魚種で特徴的なのは、ハゼ科のシロウオが春に遡上すること。河口には捕獲用の梁(やな)が設置され、風物詩にもなっている。
「しろうお祭り」というイベントも行われ、期間限定の食堂では〈おどり食い〉や〈卵とじ〉といった料理が提供される。
本来この祭りは、蟹田名産の陸奥湾で捕れるトゲクリガニとともに「蟹としろうお祭り」となるのだが、今年2024年は、トゲクリガニは資源保護のために休漁となり、シロウオだけの開催となった。
ちなみに、このトゲクリガニは、毛ガニと同じクリガニ科の仲間であり、味も毛ガニによく似ている。ミソも身も旨味に優れ、地元では観桜の時期と旬が重なるので〈花見ガニ〉と呼ばれたりもする。
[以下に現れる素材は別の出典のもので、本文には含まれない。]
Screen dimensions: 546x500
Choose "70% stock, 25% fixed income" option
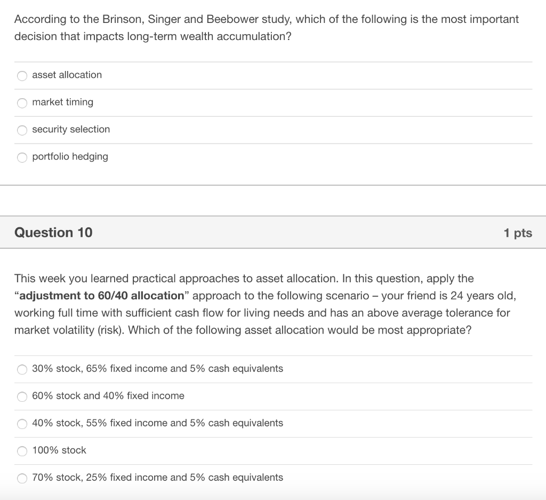pos(22,478)
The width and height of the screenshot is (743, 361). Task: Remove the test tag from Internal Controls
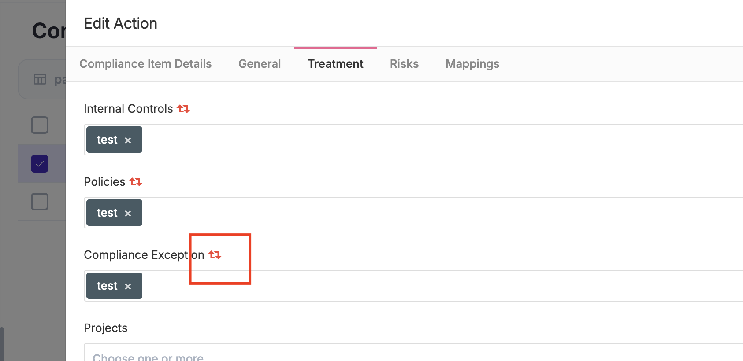(x=128, y=140)
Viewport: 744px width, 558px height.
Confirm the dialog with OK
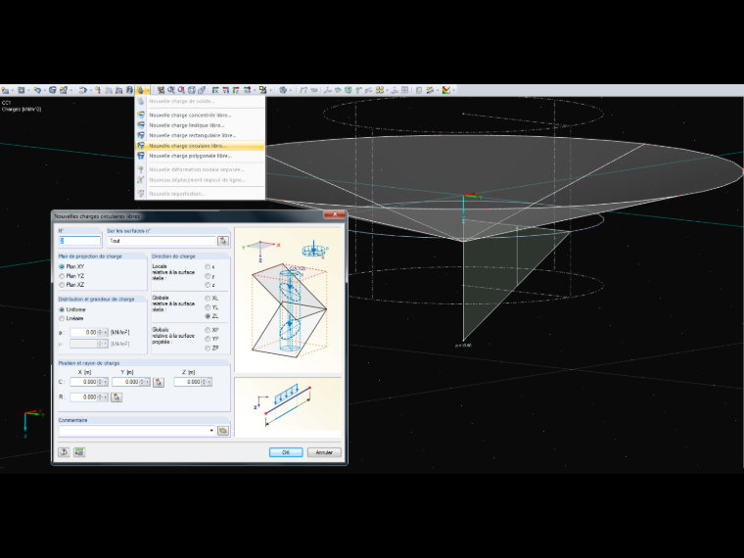(286, 452)
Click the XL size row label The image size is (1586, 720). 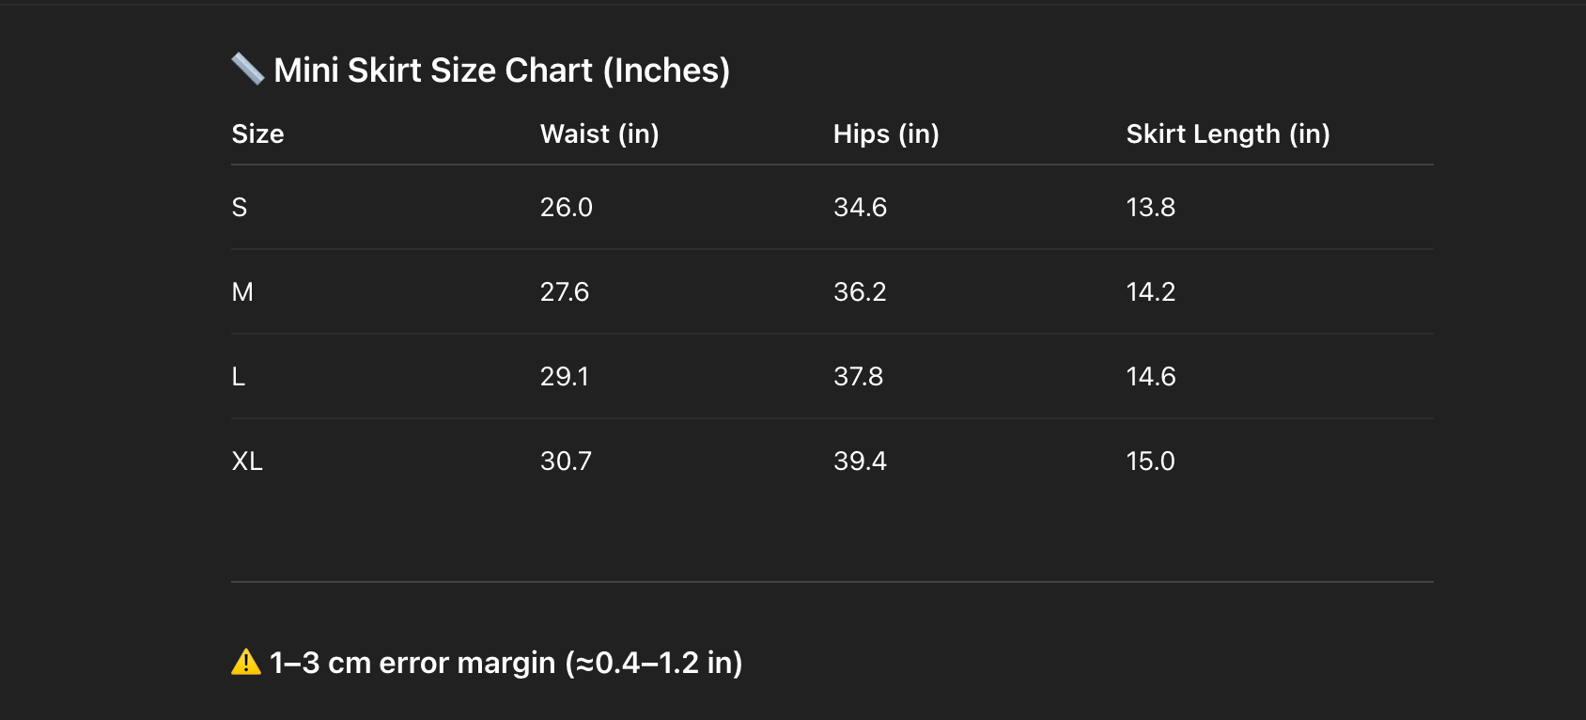[247, 462]
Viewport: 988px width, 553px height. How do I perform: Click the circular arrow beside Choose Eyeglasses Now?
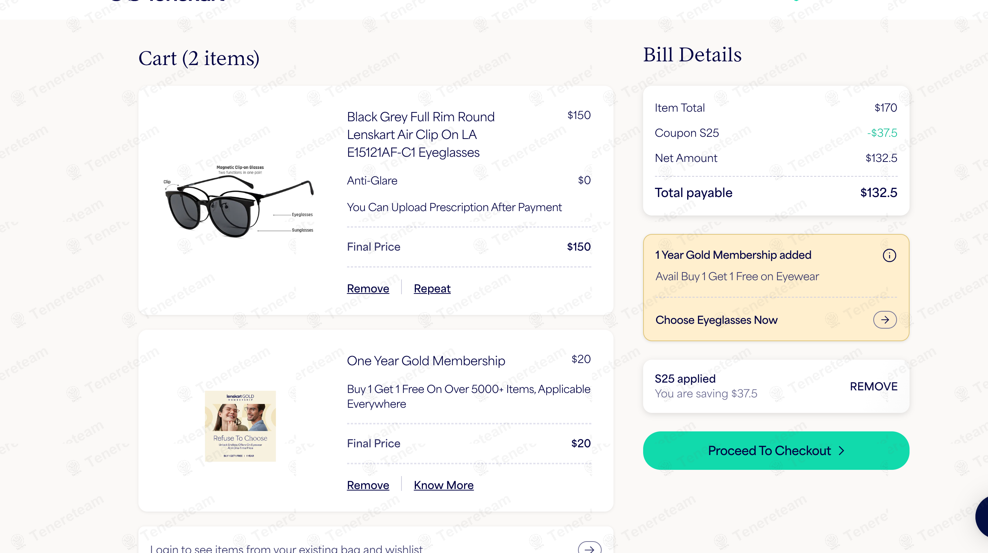(884, 320)
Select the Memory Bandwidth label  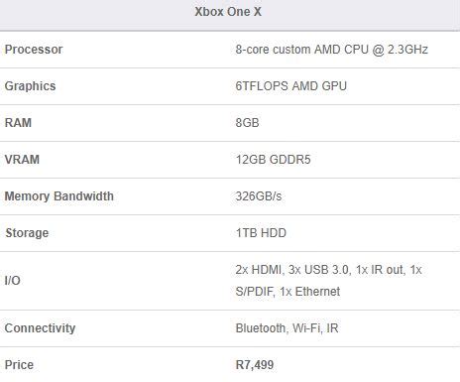tap(59, 196)
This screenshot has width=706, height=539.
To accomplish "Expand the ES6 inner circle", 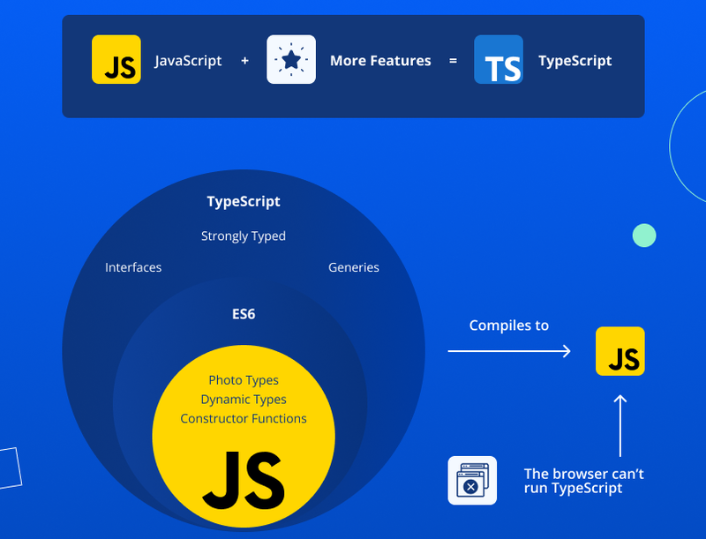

シロウオ漁は、蟹田川漁業協同組合(以下「蟹田川漁協」)の「しろうお部会」のメンバーが行なっている。同部会は、戦後の同組合創立とともに設けられたようで、伝統的漁法を長きにわたって継承してきた。
「今、梁の数は3か所だけだが、かつては河口に10か所も設けられていたものだ」
と、振り返るのは、蟹田川漁協組合長の村上亮(66)さんだ。蟹田地区で生まれ育ち、今も蟹田川のそばに暮らしている。組合長になって丸6年、38人の組合員を率いている。
同漁協では、毎年5月にアユの稚魚、6月にイワナ、ヤマメの稚魚をそれぞれ8000匹ずつ放流している。ヤマメの稚魚放流には地元保育所の園児が、イワナの稚魚放流には地元小学校の4年生が参加するそうだ。
産卵床づくりも活動の一環で、4月はウグイ、9~10月はイワナの産卵床を各支流につくり、魚の繁殖を促している。
このようなことから蟹田川には、上流からイワナ、ヤマメ、アユ、ウグイなどが生息する。
中でもイワナ、ヤマメは、本流よりむしろ数ある支流の方が魚影は濃いという。

蟹田川を幼い頃からの遊び場とする村上さんは、夏場には「今も3日に1度は川に入る」という。今でも釣り好きで、狙うのは5月から6月にかけて遡上するサクラマスだという。
体長50~60cmのサクラマスは釣り応えがあり、特に60cm超えの大物は「3回ジャンプする」と言い、ベテランの村上さんでも「心臓がドキドキする緊張感」があって、すこぶるエキサイティングだそうだ。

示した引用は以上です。